**Dataset excerpts**
____
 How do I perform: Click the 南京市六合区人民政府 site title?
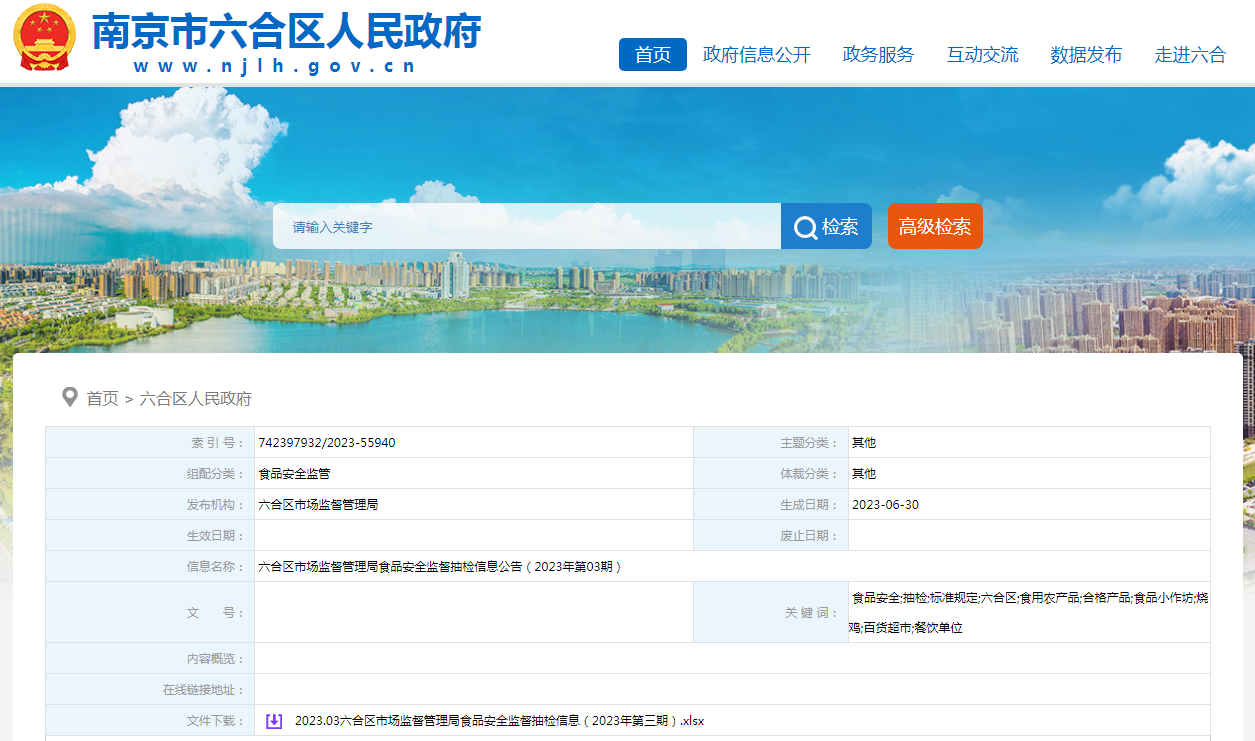coord(287,32)
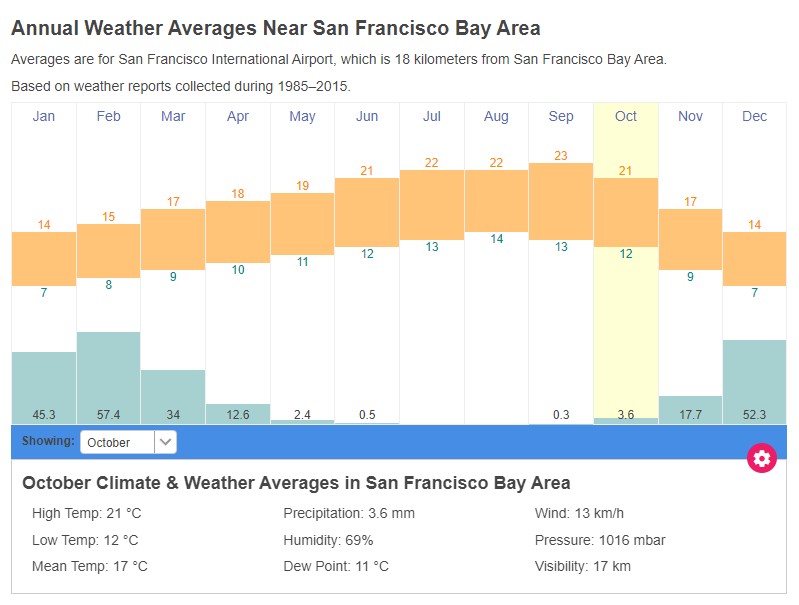Select the May month header
Image resolution: width=799 pixels, height=605 pixels.
(302, 117)
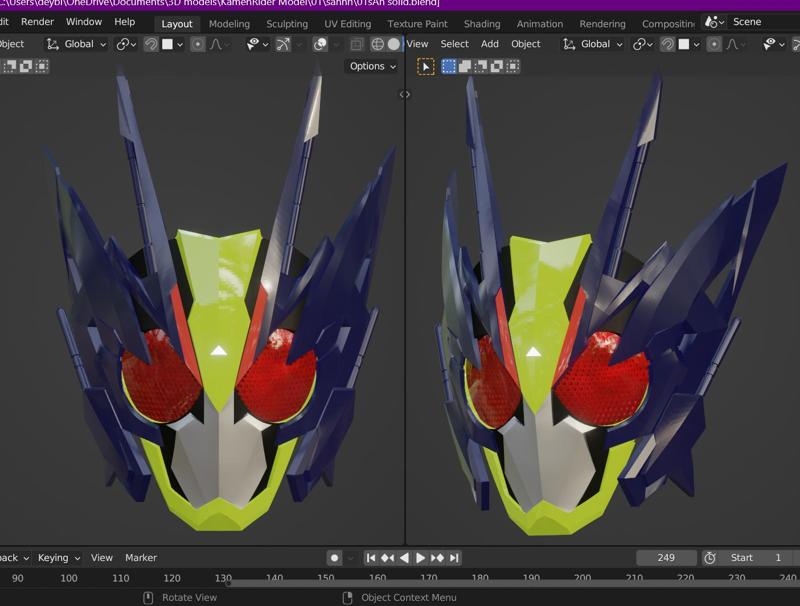The width and height of the screenshot is (800, 606).
Task: Click the stopwatch icon in the timeline header
Action: click(x=709, y=557)
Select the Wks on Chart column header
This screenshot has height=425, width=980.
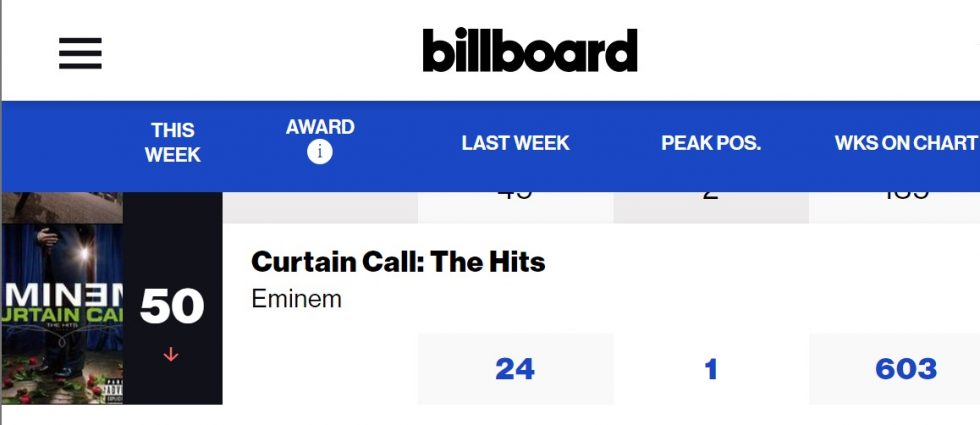(x=906, y=143)
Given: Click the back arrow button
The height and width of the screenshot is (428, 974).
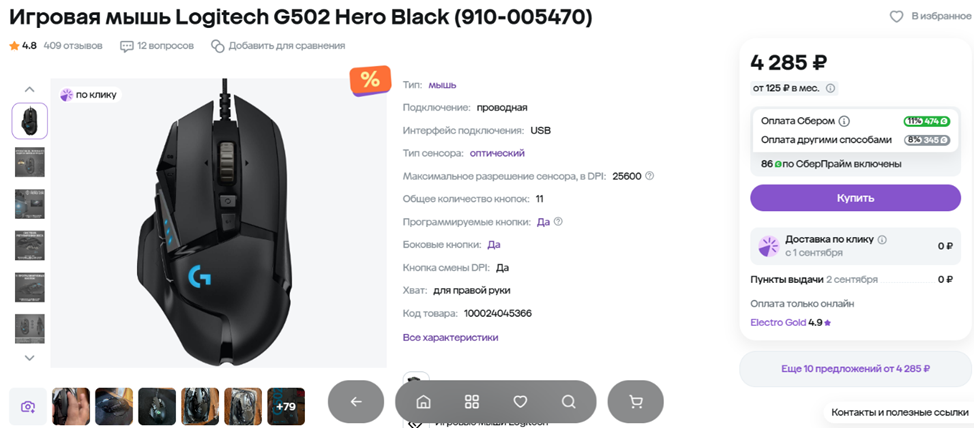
____
**Work to complete**
Drop the pictures and reproduce the rest of the entries above exactly.

**Result of the exercise**
 How do I perform: Click the 南京市六合区人民政府 site title?
coord(287,32)
Select the May month header
Image resolution: width=799 pixels, height=605 pixels.
(302, 117)
The width and height of the screenshot is (800, 606).
Task: Click the stopwatch icon in the timeline header
Action: click(x=709, y=557)
Select the Wks on Chart column header
This screenshot has height=425, width=980.
(x=906, y=143)
Given: Click the back arrow button
The height and width of the screenshot is (428, 974).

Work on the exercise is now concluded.